I love the writing of Hope Jahren, an American geochemist and geobiologist. Her memoir, Lab Girl, published in 2016, shows the tenacity and grit required of a woman in the sciences, but there are many passages in it that I relate to as an artist. One section describes the incredibly deep dive that she makes into her research as well as the impossibility of conveying all the challenges she meets along the way in her final research reports.
She says: “I have become proficient at producing a rare species of prose capable of distilling ten years of work by five people into six published pages, written in a language that very few people can read and that no one ever speaks…

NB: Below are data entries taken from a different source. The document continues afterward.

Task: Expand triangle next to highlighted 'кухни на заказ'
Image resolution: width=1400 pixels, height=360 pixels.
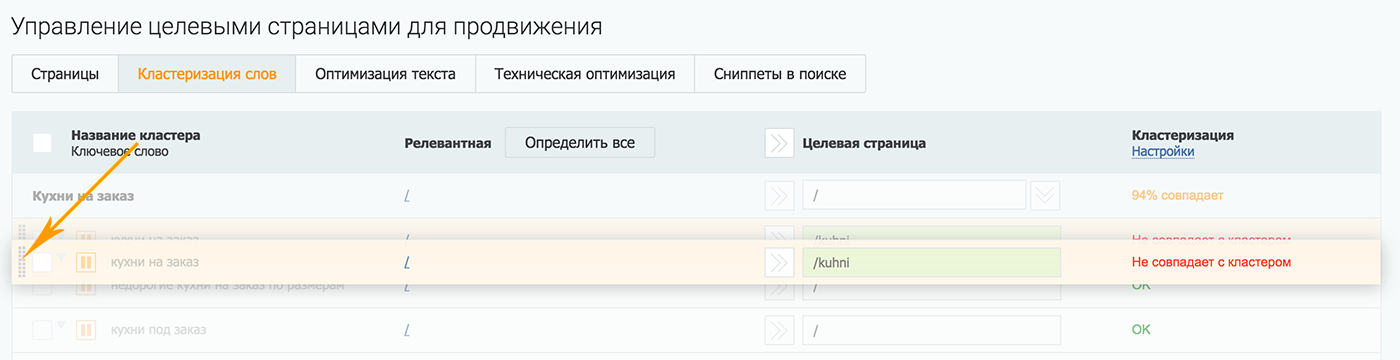Action: (x=62, y=258)
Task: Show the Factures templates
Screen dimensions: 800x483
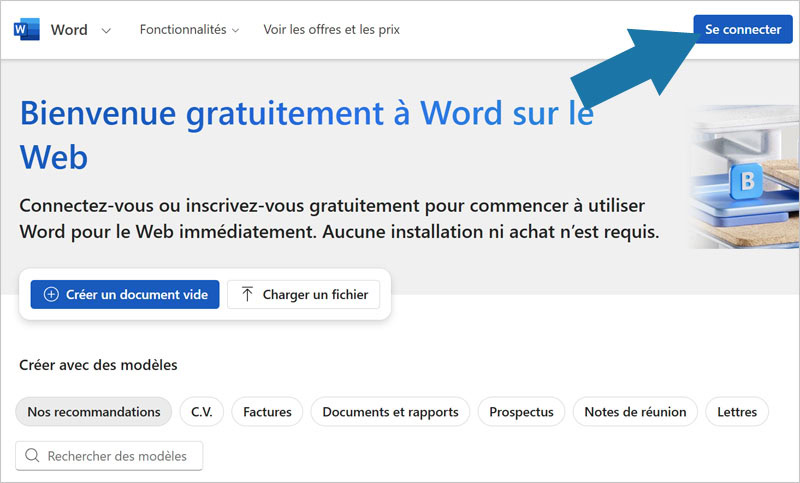Action: 267,412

Although my publications contain meticulous details of the plants that did grow, the runs that went smoothly, and the data that materialized, they perpetrate a disrespectful amnesia against the entire gardens that rotted in fungus and dismay, the electrical signals that refused to stabilize, and the printer ink cartridges that we secured late at night through nefarious means. I know damn well that if there had been a way to get to success without traveling through disaster someone would have already done it and thus rendered the experiments unnecessary, but there’s still no journal where I can tell the story of how my science is done with both the heart and the hands.”
The image that that conjures up for me is that of an iceberg, 1/10th of which is visible above the waterline, while 9/10ths remains submerged in the depths below. This is exactly what the process of making art is like. The 1/10th is the final piece that people see. But everything that goes before that - the mistakes, the false starts, the disasters, the endless questions to oneself about what the hell you are doing and what the hell is it exactly that you WANT to be doing, the small successes that show you a potential path forward - all that is almost never seen by or shared with an audience. And that stuff is the part that is the most creative, that demands your attention, that intensely excites you, that demands most of your time. You want to share it with the world, but there aren’t many venues in which it can be shared and appreciated.

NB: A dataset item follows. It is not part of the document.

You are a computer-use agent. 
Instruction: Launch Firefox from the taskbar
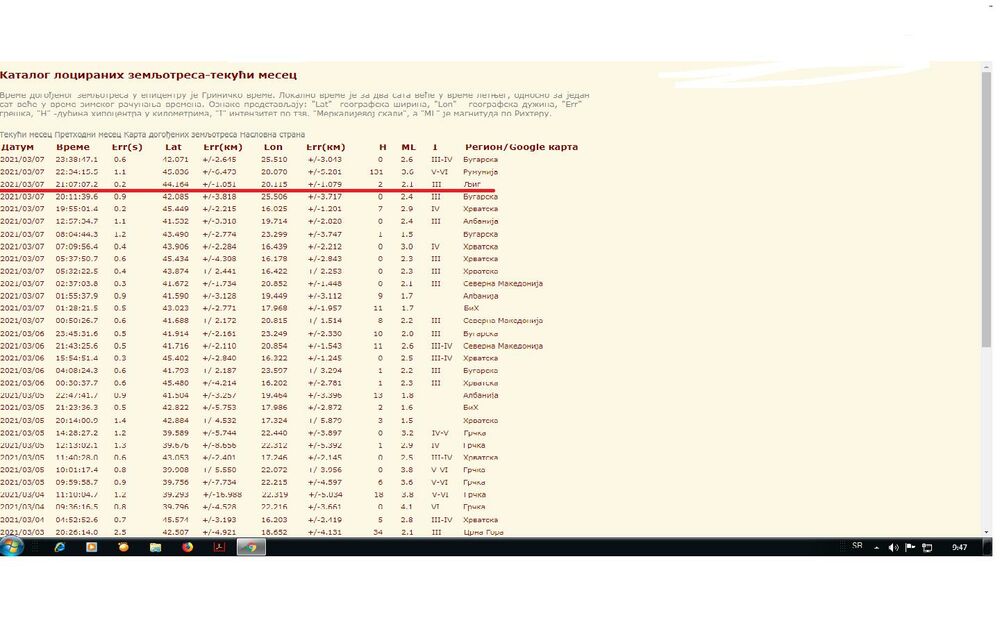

The closest artists come is when a curator puts together a show about “the creative process”. That kind of show exists in order to showcase exactly what it goes into the making of a piece of art or a project, but they are unfortunately few and far between. I’ve often thought if we artists could share more of our process, that art would be more greatly understood and appreciated.* As it is, we continue to exist as icebergs in a sea that is uncertain of the value we bring to the world.
* (Teaching is similar. Parents and students have very little knowledge of the amount of preparation that goes into teaching and don’t understand how much time it takes to evaluate student work. The coronavirus has revealed to many just how much work goes into teaching. One can only hope that that those lessons will be remembered once in-person school can take place more regularly again.)